Children don’t typically struggle at being themselves. They struggle to keep their humanity of expressing feelings, needs, desire, longings, hope, and imagination as they get older. We, the adults, are the ones who claw at perfection. Children, on the contrary, don’t despair and resign when they cannot achieve perfection. Sure they cry about beauty ending and fun coming to an end, but they don’t despise those feelings that express care. We adults seek perfection to avoid the inevitable pain of life. The humility of being human is a child’s standard, not the perfection of escaping humanity.
Children come into this life with a complete package of feelings to express the heartache of limitation—living in a broken place with eternity in our hearts. Children cry in sadness, cry out in hurt, squeal with delight in joy, run to safety in fear, seek another in loneliness, pursue a dream with anger. They bring these responses to us, believing that we understand enough to relate the story of life and its experiences. Instead, we often hand them a stone when they seek bread. We tell them how not to let life “bother” them, rather than joining them in the story of how life hurts and how to live the pain of love.

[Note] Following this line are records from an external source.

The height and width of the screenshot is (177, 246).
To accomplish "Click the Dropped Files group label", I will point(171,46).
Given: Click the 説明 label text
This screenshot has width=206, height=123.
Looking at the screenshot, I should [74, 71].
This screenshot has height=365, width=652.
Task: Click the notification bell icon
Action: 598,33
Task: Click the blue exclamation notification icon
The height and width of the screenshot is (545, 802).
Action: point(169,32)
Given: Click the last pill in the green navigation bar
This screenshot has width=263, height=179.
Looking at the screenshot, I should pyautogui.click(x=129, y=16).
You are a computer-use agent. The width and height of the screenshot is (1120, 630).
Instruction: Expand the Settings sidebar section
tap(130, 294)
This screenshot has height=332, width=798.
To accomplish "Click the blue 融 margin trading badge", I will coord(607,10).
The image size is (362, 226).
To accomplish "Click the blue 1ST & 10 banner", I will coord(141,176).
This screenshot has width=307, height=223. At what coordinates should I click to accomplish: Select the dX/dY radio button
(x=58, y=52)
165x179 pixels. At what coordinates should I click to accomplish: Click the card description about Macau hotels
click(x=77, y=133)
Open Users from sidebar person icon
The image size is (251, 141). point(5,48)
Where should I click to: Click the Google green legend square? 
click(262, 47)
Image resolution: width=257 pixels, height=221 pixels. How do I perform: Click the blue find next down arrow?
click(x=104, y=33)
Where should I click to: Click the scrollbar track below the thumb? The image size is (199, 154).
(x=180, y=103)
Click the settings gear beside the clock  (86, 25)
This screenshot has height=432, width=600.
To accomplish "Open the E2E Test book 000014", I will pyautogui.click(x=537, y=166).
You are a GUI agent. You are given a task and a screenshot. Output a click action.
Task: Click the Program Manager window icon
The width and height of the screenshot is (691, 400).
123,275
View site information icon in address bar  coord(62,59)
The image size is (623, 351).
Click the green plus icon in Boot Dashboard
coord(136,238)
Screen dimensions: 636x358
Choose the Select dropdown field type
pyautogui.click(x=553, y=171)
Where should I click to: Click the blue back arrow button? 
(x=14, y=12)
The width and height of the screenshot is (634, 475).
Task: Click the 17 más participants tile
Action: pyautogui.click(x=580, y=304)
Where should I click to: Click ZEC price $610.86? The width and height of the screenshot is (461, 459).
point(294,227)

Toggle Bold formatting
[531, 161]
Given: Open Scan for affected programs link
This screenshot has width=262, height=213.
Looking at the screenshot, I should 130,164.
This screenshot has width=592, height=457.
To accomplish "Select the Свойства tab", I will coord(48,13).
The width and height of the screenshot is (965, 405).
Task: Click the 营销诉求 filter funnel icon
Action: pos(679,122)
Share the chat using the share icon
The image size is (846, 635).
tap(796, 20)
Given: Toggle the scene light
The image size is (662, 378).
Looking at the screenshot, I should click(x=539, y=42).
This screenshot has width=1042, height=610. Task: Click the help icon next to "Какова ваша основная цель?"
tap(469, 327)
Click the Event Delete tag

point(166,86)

Feelings are always the antidote to adult cynicism.
Children literally depend on us to be human enough to support their experiences rather than shame them for their humanity. Their trust in our human experience, for better or worse, becomes the way they build a map for navigating life.
Children expect grownups to be tough enough to hope and courageous enough to stay and show them the way to be enough, too. They want us to “do” human well; they want us to be of the same substance as them, except experienced and made wiser in a way that will help them keep their hope alive. A child’s marker of success is the hard-won standard of surrender to “good enough,” not the self-congratulatory standard of “trying hard for perfection.”
Children believe that we are the grown-up hero and heroine versions of themselves. They believe we are enough. Success to them is having us show them how to remain human. We feel, need, desire, long and hope, just like they do. That is enough. You are enough.